━━━━━ DATA RECORDS ━━━━━
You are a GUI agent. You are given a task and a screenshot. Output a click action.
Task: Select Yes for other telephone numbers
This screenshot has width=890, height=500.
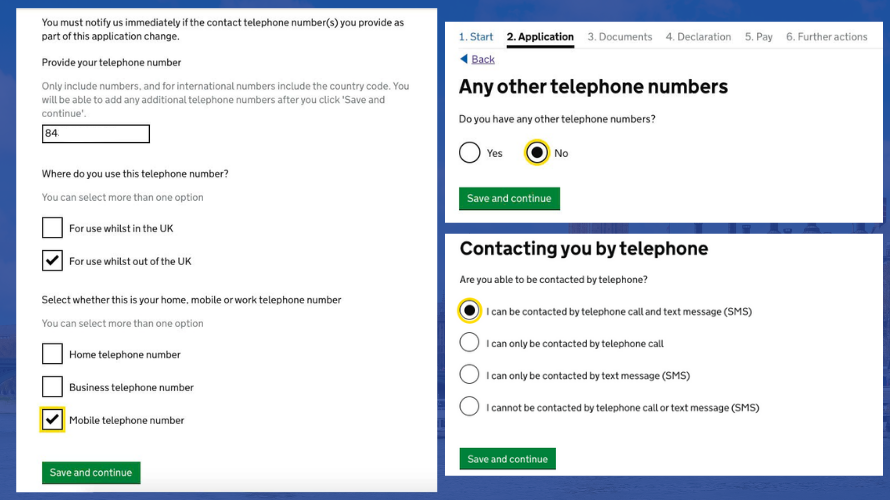click(x=469, y=153)
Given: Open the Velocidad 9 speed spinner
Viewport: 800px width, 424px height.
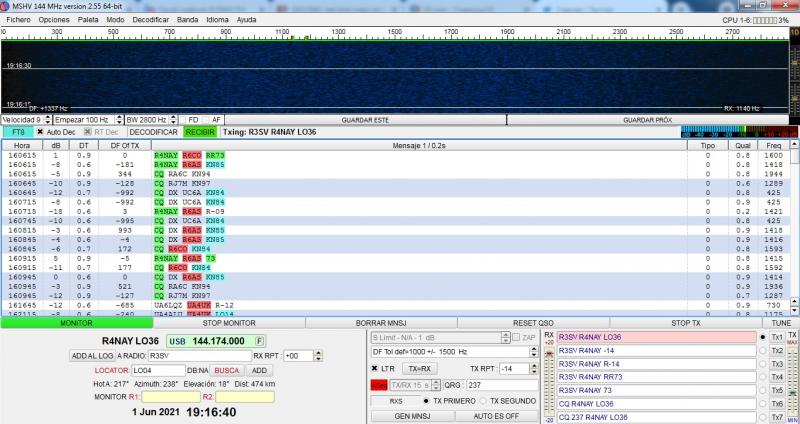Looking at the screenshot, I should click(x=26, y=120).
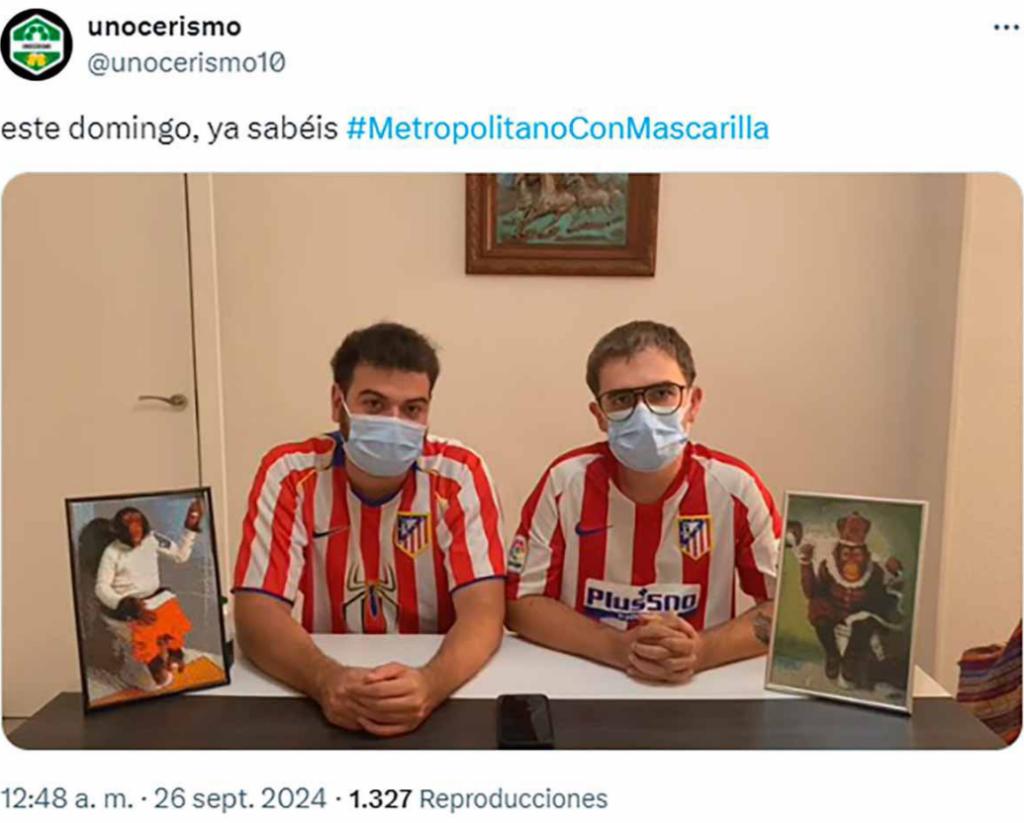Click the 12:48 a. m. timestamp
The image size is (1024, 823).
point(67,798)
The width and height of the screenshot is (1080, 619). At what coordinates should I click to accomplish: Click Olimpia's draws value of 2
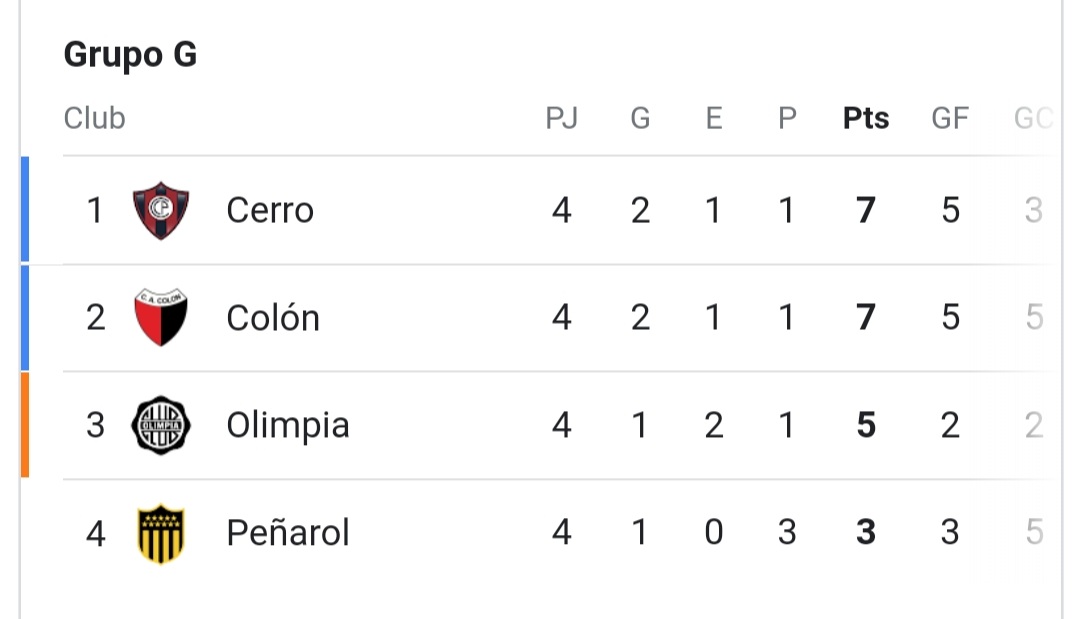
━━━━━
TASK BRIEF:
Starting at the line that contains "Viewport: 800px width, 424px height.", write out every line through the end of the entries, both ends included, without any pictures.

EXERCISE RESPONSE:
Viewport: 800px width, 424px height.
Looking at the screenshot, I should click(x=26, y=120).
Click the 12:48 a. m. timestamp
The image size is (1024, 823).
point(67,798)
The width and height of the screenshot is (1080, 619). At what coordinates should I click to accomplish: Click Olimpia's draws value of 2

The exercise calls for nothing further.